= EXCERPTED TEXT =
>>>>>
🤖 AI Summary
This work addresses the challenge of modeling ray-object interactions in complex wireless environments by proposing an end-to-end neural architecture that integrates 3D Gaussian Splatting with a geometric algebra attention mechanism. The model explicitly captures multipath propagation, attenuation, and reflection/diffraction effects of electromagnetic waves. Notably, it introduces geometric algebra into the 3D Gaussian Splatting framework for the first time, enabling joint encoding of spatial geometry and electromagnetic relationships, thereby endowing the model with physical interpretability. Evaluated on multiple real-world indoor datasets, the proposed method achieves state-of-the-art performance across various wireless signal prediction tasks, significantly outperforming existing approaches.
📝 Abstract
In this paper, we introduce Geometric Algebra-Informed 3D Gaussian Splatting (GAI-GS), a framework for wireless modeling that couples 3D Gaussian splatting with a geometric algebra-based attention mechanism to explicitly model ray-object interactions in complex propagation environments. GAI-GS encodes joint spatial-electromagnetic (EM) relations into token representations, enabling scene-level aggregation within a unified, end-to-end neural architecture. This design grounds wireless ray propagation in electromagnetic principles, allowing token interactions to model key effects such as multipath, attenuation, and reflection/diffraction. Through extensive evaluations on multiple real-world indoor datasets, GAI-GS consistently surpasses current baselines across various wireless tasks.
<<<<<
= PROBLEM 1 =
According to the GAI-GS paper summary, what does the framework couple with 3D Gaussian splatting?
= PROBLEM 2 =
Summarize the GAI-GS paper summary in two sentences.

= RECORDS =
>>>>>
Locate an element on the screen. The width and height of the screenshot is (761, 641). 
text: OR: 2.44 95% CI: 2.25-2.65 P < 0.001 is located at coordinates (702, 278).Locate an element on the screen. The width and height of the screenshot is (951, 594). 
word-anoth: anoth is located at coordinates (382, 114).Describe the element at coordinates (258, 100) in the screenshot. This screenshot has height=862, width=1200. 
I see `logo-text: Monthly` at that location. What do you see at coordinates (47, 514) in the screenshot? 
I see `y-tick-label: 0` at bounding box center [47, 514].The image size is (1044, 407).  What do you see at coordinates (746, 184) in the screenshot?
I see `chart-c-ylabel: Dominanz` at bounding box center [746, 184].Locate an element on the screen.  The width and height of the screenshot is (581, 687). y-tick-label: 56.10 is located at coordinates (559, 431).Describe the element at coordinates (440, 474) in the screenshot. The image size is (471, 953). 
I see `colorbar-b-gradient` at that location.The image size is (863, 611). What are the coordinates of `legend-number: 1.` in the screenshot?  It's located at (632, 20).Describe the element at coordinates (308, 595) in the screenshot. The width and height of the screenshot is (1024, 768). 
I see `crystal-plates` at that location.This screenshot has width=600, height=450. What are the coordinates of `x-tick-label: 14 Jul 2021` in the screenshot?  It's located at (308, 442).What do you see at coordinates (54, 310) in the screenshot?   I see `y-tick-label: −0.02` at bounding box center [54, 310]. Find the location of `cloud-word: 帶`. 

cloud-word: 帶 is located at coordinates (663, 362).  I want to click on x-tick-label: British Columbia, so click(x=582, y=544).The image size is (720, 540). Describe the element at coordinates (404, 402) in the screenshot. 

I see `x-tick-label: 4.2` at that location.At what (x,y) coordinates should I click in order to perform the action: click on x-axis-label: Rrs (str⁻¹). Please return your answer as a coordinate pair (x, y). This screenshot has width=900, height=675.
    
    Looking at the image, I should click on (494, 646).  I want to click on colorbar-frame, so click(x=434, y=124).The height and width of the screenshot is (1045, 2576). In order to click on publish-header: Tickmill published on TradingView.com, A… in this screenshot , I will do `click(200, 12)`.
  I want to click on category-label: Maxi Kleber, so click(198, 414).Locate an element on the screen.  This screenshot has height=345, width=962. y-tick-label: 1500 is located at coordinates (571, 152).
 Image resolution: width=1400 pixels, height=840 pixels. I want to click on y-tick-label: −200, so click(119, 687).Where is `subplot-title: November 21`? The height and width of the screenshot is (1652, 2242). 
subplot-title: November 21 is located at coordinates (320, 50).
<<<<<
= TASK RESULT 1 =
A geometric algebra-based attention mechanism.

= TASK RESULT 2 =
GAI-GS is an end-to-end neural framework for wireless modeling that couples 3D Gaussian splatting with a geometric algebra-based attention mechanism to explicitly model ray-object interactions, including multipath, attenuation, and reflection/diffraction. On multiple real-world indoor datasets, it consistently surpasses current baselines across various wireless tasks.